Sukesh, thanks for pointing out that. Actually I just shared couple of infos which are not known to all.
Lets have some info about FMA4 instruction, it stands for Fused Multiply and Add. For example a= b*c + d is an X86 instruction or Macro Ops. Now this instruction can't be calculated directly and needs to be devided into multiple small instructions which are called Micro Ops. So in a processor without FMA support,
1. The value of b*c will be calculated
2. Then it will be rounded off as per the required level of accuracy.
3. After that it will be added with d and again the value will be rounded off.
4. Now the total calculated value will be stored in a register and saved to the
memory location where a is situated. Rounding off can be again done as
per the data type of the operand d.
So here 4 steps are required and three levels of rounding off, resulting use of multiple CPU cycle and reduced level of precision.
If you have a FMA enabled porcessor then the FPU will execute the instruction a= b*c + d, instead of the integer unit. As FPU has support for FMA, the b*c + d will be calculated in a single clock cycle and then the result will be rounded off. So the advantages are:-
1. Execution speed is faster
2. High level of accuracy because of only one rounding logic
3. FPU can produce more accurate result than Integer unit.
Now AMD has implemented FMA4 in their BD architecture while intel planning to introduce FMA3 in Hashwell. None of the Sandybridge, Sandybridge-E or Ivybridge have support for FMA.
In FMA4, 4 operands can be placed inside the CPU register. So here the value of a, b, c and d can be fetched from memory to CPU register. The the whole operation can be performed inside the CPU withour any memory access, resulting far better speed up as you know memory access is a very slow process and CPU has to wait for several thousands of cycles for it.
On the other hand in FMA3, you can only place three operands inside CPU registers. So first b, c and d will be fetched adn the result of (b*c+d) will be stored in Temp register. After that CPU will fetch the value of a from Memory to a Register, saves the result in a and then again writes it back to memory.
So it is clear to all that FMA4 is faster than FMA3.
Now here comes Intel's foul play.

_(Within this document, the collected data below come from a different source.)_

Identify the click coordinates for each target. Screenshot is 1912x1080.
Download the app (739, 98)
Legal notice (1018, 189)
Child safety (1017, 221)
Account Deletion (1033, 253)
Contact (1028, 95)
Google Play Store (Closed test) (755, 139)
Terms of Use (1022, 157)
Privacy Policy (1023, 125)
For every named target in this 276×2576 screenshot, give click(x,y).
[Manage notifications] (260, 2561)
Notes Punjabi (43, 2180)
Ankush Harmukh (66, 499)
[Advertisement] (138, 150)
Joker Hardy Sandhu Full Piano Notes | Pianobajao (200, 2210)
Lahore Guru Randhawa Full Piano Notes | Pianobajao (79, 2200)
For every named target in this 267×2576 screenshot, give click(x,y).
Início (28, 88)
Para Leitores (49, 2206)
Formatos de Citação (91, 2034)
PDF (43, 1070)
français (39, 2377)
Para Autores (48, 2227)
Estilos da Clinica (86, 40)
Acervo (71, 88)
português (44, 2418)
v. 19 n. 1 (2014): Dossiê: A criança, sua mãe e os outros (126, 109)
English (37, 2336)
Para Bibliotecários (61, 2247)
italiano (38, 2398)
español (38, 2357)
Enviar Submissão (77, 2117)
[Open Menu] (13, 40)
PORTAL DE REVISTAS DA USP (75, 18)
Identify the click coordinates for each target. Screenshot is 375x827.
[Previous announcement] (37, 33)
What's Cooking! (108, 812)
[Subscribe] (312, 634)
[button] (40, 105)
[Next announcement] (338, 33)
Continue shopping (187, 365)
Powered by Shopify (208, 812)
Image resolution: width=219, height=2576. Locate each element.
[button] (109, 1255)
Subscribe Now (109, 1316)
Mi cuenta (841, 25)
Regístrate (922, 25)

In their compiler Instruction support Specification back in 2010, they have shown FMA4 as a supported Instruction set. But because of the hype of Bulldozer, just before it's release, Intel just dropped support for FMA4 and took FMA3 instead.
As a result none of the major software vendors haven't implemented FMA4 support. There are couple of open source programs like X264 encoder, have support for it and you just check the benchmarks...In AMD compiled X264 benchmark 2nd pass where originally the video gets converted, FX-8150 is ahead of 2600K even under Windows 7.
The good news is that AMD has signed a deal with Intel that from next iteration of their processor, starting from Piledriver, FMA3 will be used and Intel will support it in their compiler. So you can see a serious performance boost in Piledriver because of compiler support from all major vendors as Intel is gonna support.